HOW INVESTING RESPONSIBLY SUPPORTS LONG-TERM RETURNS

The old myth that investors need to sacrifice some returns if they want to consider environmental, social, and governance (ESG) factors in their investment strategy has rapidly gone out of fashion. There’s now plenty of evidence that shows how a company approaches these issues plays a significant role in long-term performance.

 

The COVID-19 pandemic, and its impact on businesses, has helped demonstrate the importance of considering more than a company’s balance sheet when it comes to investing your money. 

 

That’s why the world’s leading investors are increasingly focused on environmental, social and governance factors when they weigh up which companies to invest in. ESG factors are a set of measures to determine how a company behaves and manages its impact on people and the planet.

 

The coronavirus pandemic hasn’t been the only recent event to have pushed investors towards a greater consideration of ESG factors. A price war between oil producing regions, combined with renewable energy becoming more affordable, has led to increased investment in green energy production.

 

The election of Joe Biden in the US marked a departure from the previous administration’s attitude to climate change, and under new administration the US has already re-joined the Paris Agreement and pledged new emissions targets for 2030. In addition, a number of commentators expect the US to introduce mandatory ESG reporting in the near future.1 

 

Other countries have also indicated shifting attitudes towards the environment. The UK government’s Spring Budget included a number of initiatives aimed at promoting the ‘Green Economy’, including an infrastructure bank and grants to fund research and development in areas such as carbon capture and offshore windfarms.

 

At the same time, consumers are increasingly considering environmental and social factors in their decision-making processes.
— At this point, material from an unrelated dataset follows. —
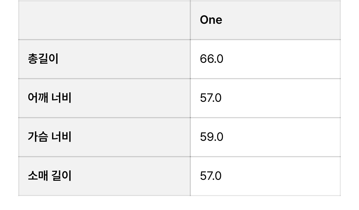Click the divider line below the One header

point(265,40)
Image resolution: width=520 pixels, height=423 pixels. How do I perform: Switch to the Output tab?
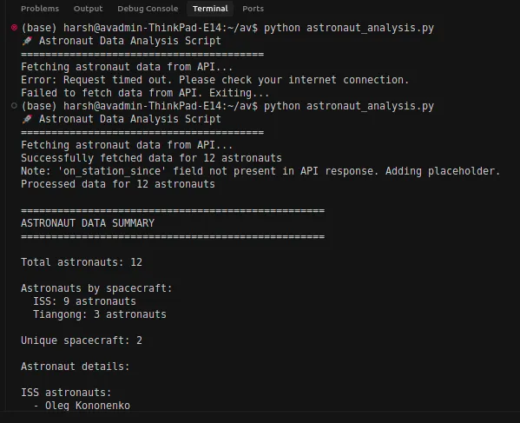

Companies seen to ‘give something back’ win more customers and, in turn, improve their bottom line. 

 

All this suggests the global economy is creating a more investor-friendly landscape for socially and environmentally conscious companies. 

 

While the environmental component of ESG tends to hog the headlines, the ‘G’ – Governance – is often overlooked when, in fact, it is just as important for investors.

 

A look over recent years shows a litany of companies suffering due to poor governance.  The 2018 collapse of UK company Carillion, the largest ever trade liquidation in the UK, is perhaps an extreme example of what poor governance can lead to, but it helps shows the perils of chasing short-term growth at the expense of longer-term thinking and strong leadership.